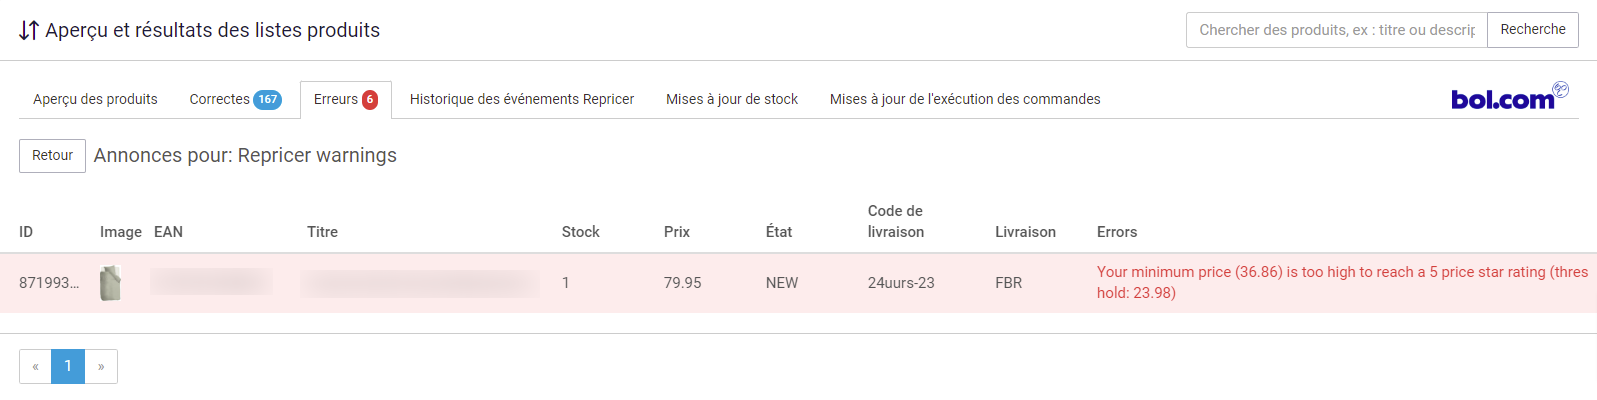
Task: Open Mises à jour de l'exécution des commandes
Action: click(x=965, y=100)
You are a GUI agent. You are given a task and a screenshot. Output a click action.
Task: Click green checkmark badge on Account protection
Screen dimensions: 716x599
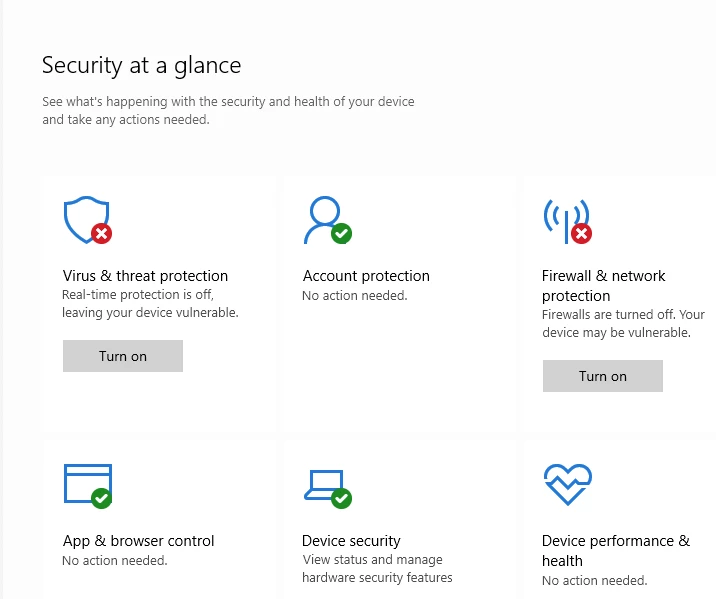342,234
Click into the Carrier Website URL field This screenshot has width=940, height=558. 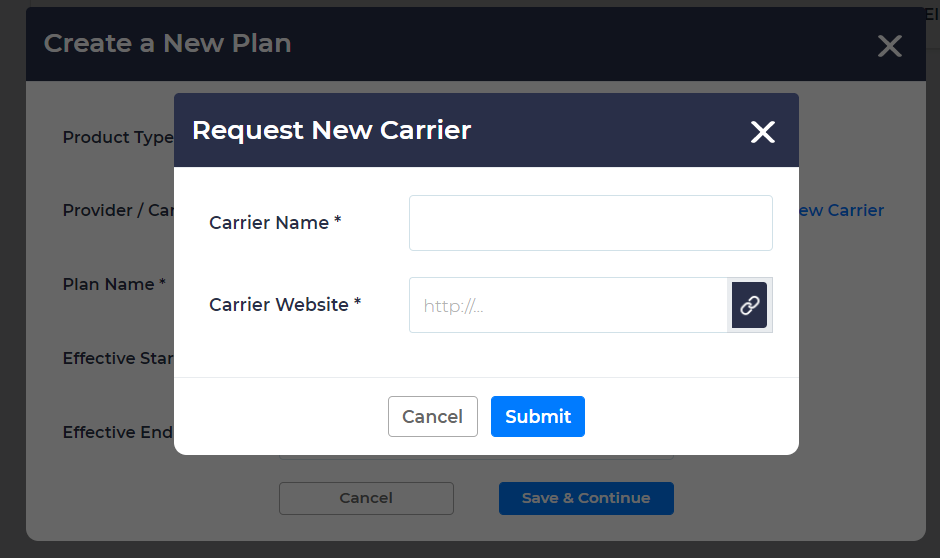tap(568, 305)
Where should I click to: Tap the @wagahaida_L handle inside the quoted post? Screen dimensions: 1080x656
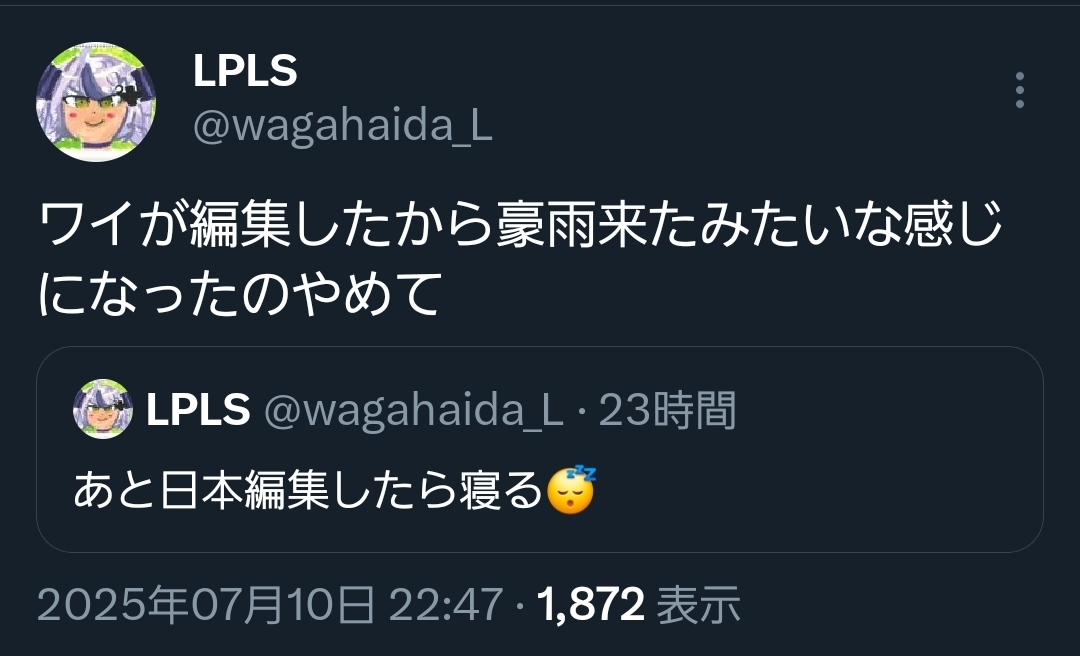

----

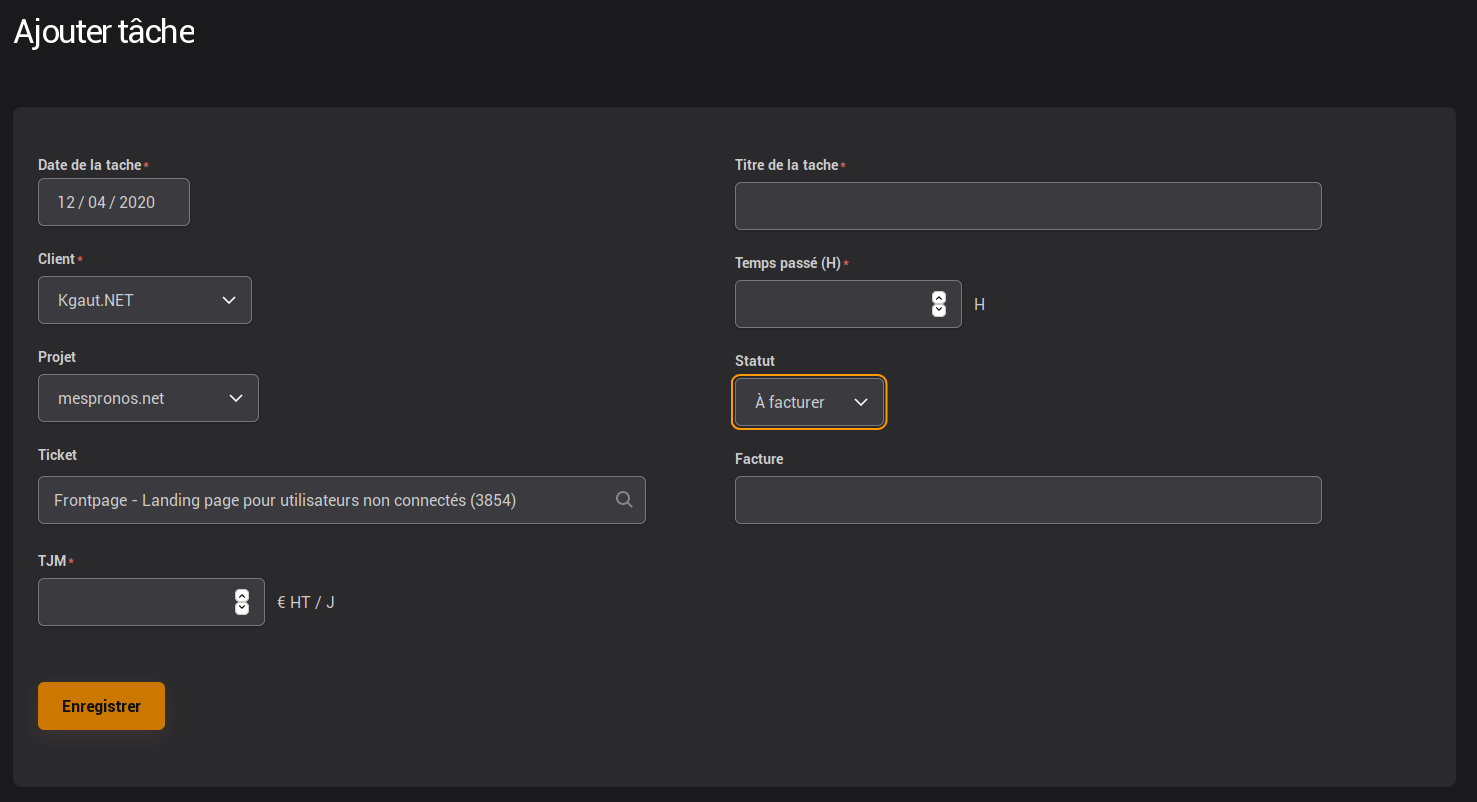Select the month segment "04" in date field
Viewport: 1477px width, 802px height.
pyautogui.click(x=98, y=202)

----

* What is expected: Collect each line from the items above that contains the word "dimensions", and copy those lines in full.

* Exercise answer:
Screen dimensions: 716x599
Where should I click to: Tap the @wagahaida_L handle inside the quoted post? Screen dimensions: 1080x656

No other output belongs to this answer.